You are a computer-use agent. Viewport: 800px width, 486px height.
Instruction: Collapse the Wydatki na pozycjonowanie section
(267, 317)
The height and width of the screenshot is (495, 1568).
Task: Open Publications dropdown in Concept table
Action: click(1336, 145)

============

**YOUR GOAL**
Output the listing above exactly, keeping each line as it was.

**ANSWER TO THE PROBLEM**
You are a computer-use agent. Viewport: 800px width, 486px height.
Instruction: Collapse the Wydatki na pozycjonowanie section
(267, 317)
The height and width of the screenshot is (495, 1568).
Task: Open Publications dropdown in Concept table
Action: click(1336, 145)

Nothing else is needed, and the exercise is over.